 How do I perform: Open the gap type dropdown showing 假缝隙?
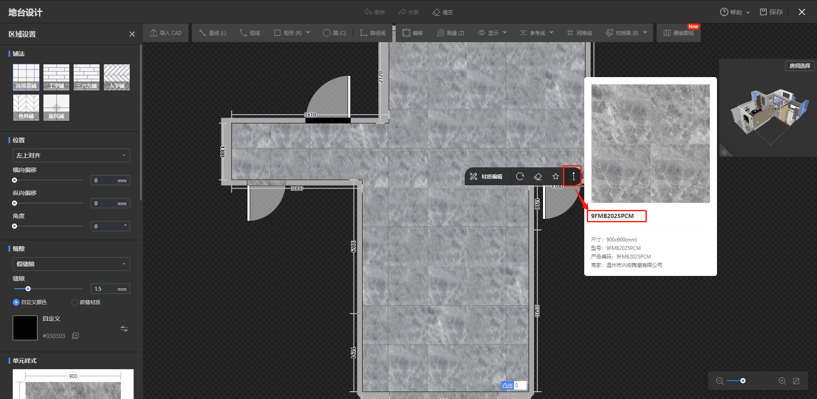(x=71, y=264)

* * *

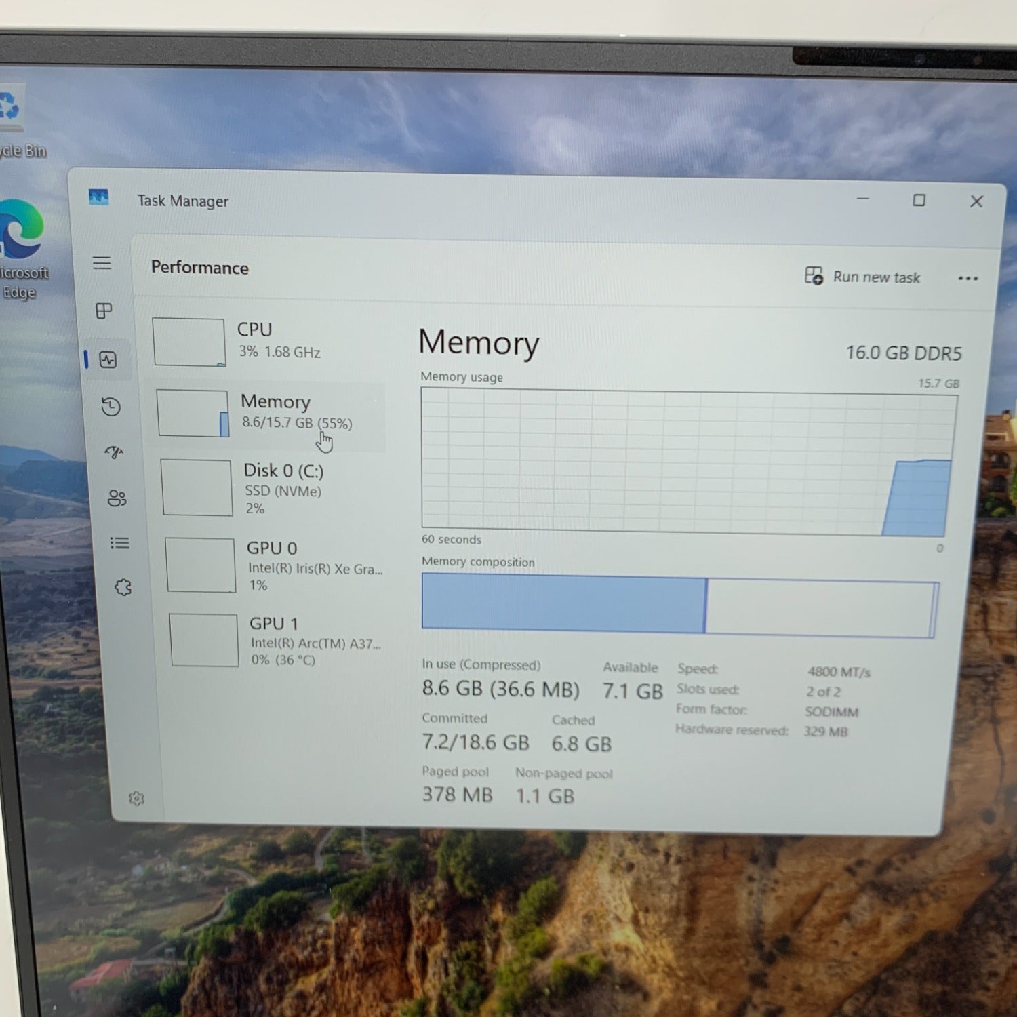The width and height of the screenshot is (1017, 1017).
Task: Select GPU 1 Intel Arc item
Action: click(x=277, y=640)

**Instructions to follow:** Retype the part of the items that opens with the line containing "How do I perform: Open" and closes with the line containing "(x=71, y=264)", leaving out the pictures.

**Output for this task:**
 How do I perform: Open the gap type dropdown showing 假缝隙?
(x=71, y=264)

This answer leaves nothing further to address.